Miesiąc więzienia dla Polaka za awanturę w samolocie
Dla 37-letniego Szczepana D. ze Szprotawy (Lubuskie) migracja zarobkowa rozpoczęła się od... miesięcznego pobytu w więzieniu. Taką karę wymierzył mu sąd okręgowy w Ennis (hrabstwo Clare w zachodniej Irlandii) za awanturę w samolocie linii Centralwings w drodze z Polski do Irlandii.
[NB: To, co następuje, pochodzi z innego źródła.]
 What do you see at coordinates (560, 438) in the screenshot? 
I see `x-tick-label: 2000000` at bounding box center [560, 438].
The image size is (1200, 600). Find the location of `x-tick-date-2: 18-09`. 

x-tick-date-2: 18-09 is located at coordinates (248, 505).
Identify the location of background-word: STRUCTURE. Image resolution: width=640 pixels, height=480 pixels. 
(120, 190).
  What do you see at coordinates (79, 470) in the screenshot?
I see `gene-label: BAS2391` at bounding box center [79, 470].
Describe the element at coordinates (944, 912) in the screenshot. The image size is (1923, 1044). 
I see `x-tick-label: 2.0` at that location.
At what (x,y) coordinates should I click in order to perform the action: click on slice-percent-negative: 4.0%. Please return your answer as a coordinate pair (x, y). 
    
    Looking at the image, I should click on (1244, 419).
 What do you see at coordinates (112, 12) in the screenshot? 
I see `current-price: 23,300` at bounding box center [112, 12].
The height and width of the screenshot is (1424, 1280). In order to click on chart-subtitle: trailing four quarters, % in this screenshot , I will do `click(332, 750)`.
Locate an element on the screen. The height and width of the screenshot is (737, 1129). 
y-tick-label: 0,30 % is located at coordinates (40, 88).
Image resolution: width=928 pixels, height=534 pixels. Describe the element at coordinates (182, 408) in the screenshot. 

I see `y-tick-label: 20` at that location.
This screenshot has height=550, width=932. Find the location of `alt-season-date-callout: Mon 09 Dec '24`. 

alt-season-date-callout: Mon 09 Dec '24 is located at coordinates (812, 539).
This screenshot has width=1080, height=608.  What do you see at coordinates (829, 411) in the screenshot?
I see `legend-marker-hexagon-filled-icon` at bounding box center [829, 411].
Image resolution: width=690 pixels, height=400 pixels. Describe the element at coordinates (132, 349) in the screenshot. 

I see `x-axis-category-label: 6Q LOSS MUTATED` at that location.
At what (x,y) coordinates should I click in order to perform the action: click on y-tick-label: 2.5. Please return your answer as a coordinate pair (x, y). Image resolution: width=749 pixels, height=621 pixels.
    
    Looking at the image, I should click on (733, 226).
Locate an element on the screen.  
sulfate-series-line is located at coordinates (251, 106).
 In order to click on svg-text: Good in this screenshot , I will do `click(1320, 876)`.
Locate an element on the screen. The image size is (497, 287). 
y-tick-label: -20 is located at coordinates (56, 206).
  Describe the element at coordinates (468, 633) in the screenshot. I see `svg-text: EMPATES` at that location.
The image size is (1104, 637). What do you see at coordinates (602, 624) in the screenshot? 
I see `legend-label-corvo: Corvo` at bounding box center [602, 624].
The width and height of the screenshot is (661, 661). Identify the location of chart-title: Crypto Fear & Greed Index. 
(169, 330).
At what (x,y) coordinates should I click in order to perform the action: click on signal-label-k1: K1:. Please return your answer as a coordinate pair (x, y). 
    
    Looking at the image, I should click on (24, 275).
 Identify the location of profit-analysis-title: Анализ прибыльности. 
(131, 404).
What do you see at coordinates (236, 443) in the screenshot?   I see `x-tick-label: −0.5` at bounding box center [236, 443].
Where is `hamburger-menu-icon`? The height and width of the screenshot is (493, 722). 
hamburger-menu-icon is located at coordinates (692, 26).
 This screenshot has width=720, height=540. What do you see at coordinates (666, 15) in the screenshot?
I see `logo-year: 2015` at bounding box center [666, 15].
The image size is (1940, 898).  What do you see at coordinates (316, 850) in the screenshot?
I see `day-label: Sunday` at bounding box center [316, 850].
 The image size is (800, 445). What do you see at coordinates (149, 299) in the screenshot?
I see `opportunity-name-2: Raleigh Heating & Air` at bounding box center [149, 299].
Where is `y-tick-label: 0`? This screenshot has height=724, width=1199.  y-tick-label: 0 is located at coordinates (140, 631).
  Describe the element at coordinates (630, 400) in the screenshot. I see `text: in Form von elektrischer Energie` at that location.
29.03.2006 | aktual.: 29.03.2006 20:40
Dodatkowo Szczepan D., który wyruszył do Irlandii w nadziei znalezienia pracy w firmie budowlanej w Cork lub Tralee, mając przy sobie 150 euro, znalazł się w długach, ponieważ sąd wymierzył mu karę dodatkową - grzywnę w wysokości 500 euro.
Do awantury w samolocie doszło 25 marca. Na postępowaniu przedprocesowym tego samego dnia sąd zalecił zatrzymanie Polaka w areszcie.
Szczepan D. tłumaczył się, że nigdy w życiu nie leciał samolotem i że wszystkiemu winna wódka, z którą przesadził na pokładzie. Sąd nie uznał tego jednak za okoliczność, która usprawiedliwiałaby walenie pięściami w okno, posługiwanie się obelżywym, wulgarnym językiem wobec innych pasażerów i uciekanie się do rękoczynów.
Na rozprawie Polak wyraził skruchę i przeprosił zarówno współpasażerów, jak i policję.